Poster for Utah Poetry Festival (Courtesy Utah Poetry Festival)

By Avery Greig, Arts Editor

 

Rough winds do shake the darling buds of May, but April is National Poetry Month and brings with it the annual Utah Poetry Festival in its vast, creative glory.

A Hybrid Celebration

Funded by the Utah Division of Arts and Museums and Utah Humanities, the Utah Poetry Festival is the state’s pinnacle of poetry appreciation with a month-long, statewide bash of all things prose and stanza. Sporting poetry walks, craft talks, writing workshops, competitions and live streams across the state, the festival has something to offer for every poet’s niche — and all for free.

As the COVID-19 pandemic reigns on, the festival has adopted a hybrid structure for its numerous events. “There are some upsides to doing this both virtually and in person; in person it feels more intimate, but virtually allows for a lot more information to be shared for a lot longer period of time,” said Utah’s poet laureate and festival host Paisley Rekdal. “Last year we discovered that there were a lot of people who moved away from Utah who wanted to know what was going on in their home state, so we got a lot of people who came into these events virtually.”

It seems that the pandemic’s parameters have turned a positive outcome and allowed for the festival to reach more individuals, even beyond the statewide celebration. “Poems are sort of the perfect kind of shareable media that allows us to come together more. The idea that there’s a real upswelling of emotion that poetry captures best … it’s something that we can share with each other easily,” Rekdal said.

One For All

During National Poetry Month, founded by the Academy of American Poets in 1996, poetry celebrations can be found across the nation in various forms and fonts, from local writing intensives to author Savannah Brown’s Escapril event held over Instagram. “Every day in April we have a Utah poet reading or performing an original poem, and we can send that out via Twitter, Instagram and Facebook so people have little daily bits of poetry sent to them,” Rekdal said.

Regardless of your preferred partaking, the springtime provides the perfect inspiration for producing wonderful prose. “Poetry is something that people turn to in their darkest hours and their happiest moments. It’s the first thing that people reach for when you get married, when you get divorced, when a child is born, when someone dies … we reach for poetry,” Rekdal said.
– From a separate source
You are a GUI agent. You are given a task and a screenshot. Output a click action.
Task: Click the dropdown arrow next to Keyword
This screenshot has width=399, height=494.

Edgar Allen Woah: Festival Details

To indulge in the festival’s numerous and free events, interested parties must pre-register via the festival’s event schedule. Recordings of events are available on the Utah Humanities YouTube channel or feel free to visit Rekdal’s Twitter for easy access to virtual poems. “People find poetry intimidating because they might feel it’s a secret or riddle, or it’s meant to keep them out,” Rekdal said. “But poetry encompasses such a wide range of subject matters and experiences and different types of language … I guarantee you that there will be an event or reading where somebody is going to read something that will knock your socks off.”